The FCC will evaluate satellite internet alongside fiber and other broadband delivery methods in October for Rural Digital Opportunity Fund (RDOF) subsidies meant to finance infrastructure to connect millions of homes and small businesses across the country. The program favors lag-free, high capacity services, a preference that has led satellite operators to offer low-Earth-orbit (LEO) connections in their efforts to win funding.
Pradman Kaul, Hughes president, said the company’s $50 million investment into OneWeb, announced last month, has cleared a path for Hughes to offer LEO broadband for the FCC program.
Hughes, like rival Viasat, remains convinced that geostationary satellites can beam internet less expensively and with higher throughputs than LEO constellations. But the FCC’s emphasis on latency drove the company to offer a LEO solution anyway.
“Although GEO has the economic advantage over LEOs in the rural low-density markets, the RDOF market program could potentially subsidize a LEO service offering due to the latency rules,” Kaul said during an Aug. 6 earnings call. “Based on our recent announcement, we have the opportunity now to augment our GEO offerings with OneWeb capacity and have more favorable positioning for RDOF funding.”
OneWeb, with 74 of a planned 650 satellites in orbit, cannot yet provide service, and is still being purchased out of bankruptcy by the British government and Indian telecommunications giant Bharti Global. The megaconstellation company’s new backers have pledged $1 billion to revive the company, in addition to Hughes’ $50 million stake. OneWeb Satellites, the joint venture of OneWeb and Airbus Defence and Space tasked with building the OneWeb megaconstellation, has continued to build satellites through the bankruptcy of its co-owner and largest customer.
Hughes and OneWeb will compete for RDOF funds against Viasat, which in May outlined a 288-satellite LEO constellation to the FCC as a means to participate in the subsidy program.
Canadian satellite operator Telesat, which is planning a constellation of 300 LEO internet satellites, has urged the FCC to consider its future system for RDOF funds, as has SpaceX for Starlink, which has around 600 of an initial 4,400 satellites in orbit.

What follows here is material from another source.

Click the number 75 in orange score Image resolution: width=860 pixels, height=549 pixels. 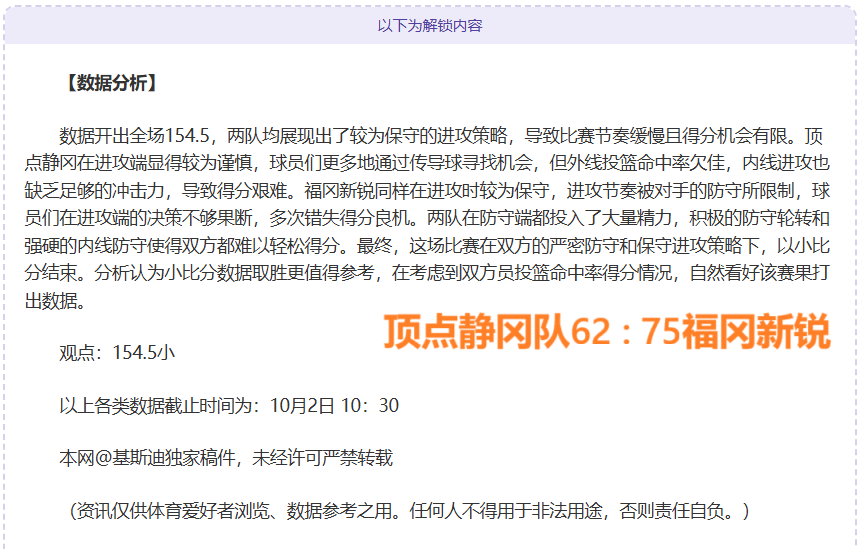tap(657, 332)
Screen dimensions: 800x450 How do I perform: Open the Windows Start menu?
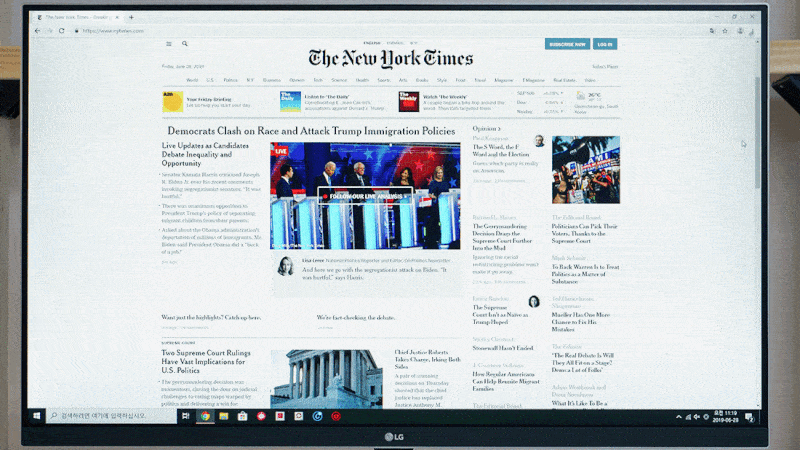(x=37, y=415)
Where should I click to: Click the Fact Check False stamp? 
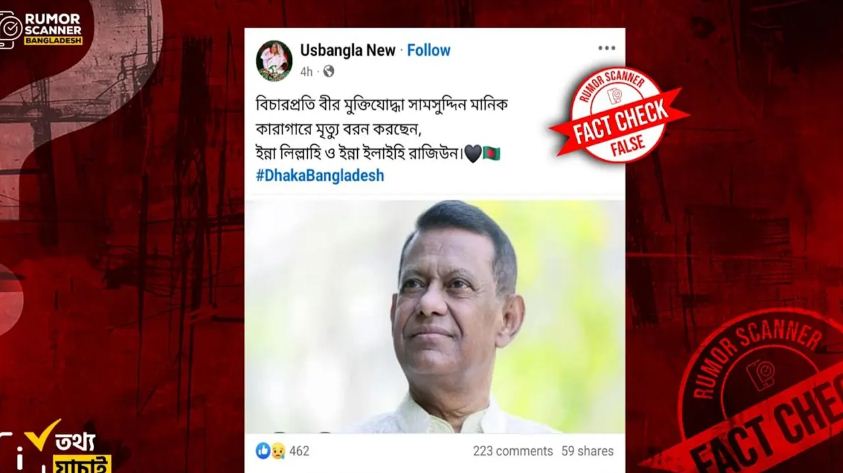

Kaul, during the earnings call, said he expects the majority of the FCC’s RDOF funding will go toward deploying fiber and, to a lesser extent, fixed wireless in rural areas with appreciable population densities. A “modest” amount of funding will likely go to the more sparsely populated geographies Hughes pursues for customers, he said.
RDOF aside, Kaul said Hughes expects hybrid networks comprised of satellites in different orbits to become the industry norm as more operators diversify from GEO.
“In this hybrid structure, LEOs can deliver ubiquitous coverage and low latency, while GEOs bring high capacity at the lowest possible cost wherever needed,” he said.
Hughes’ next satellite, the 500-gigabit-per-second Jupiter-3, is projected to launch in the second half of 2021, though the company has yet to select a launch provider.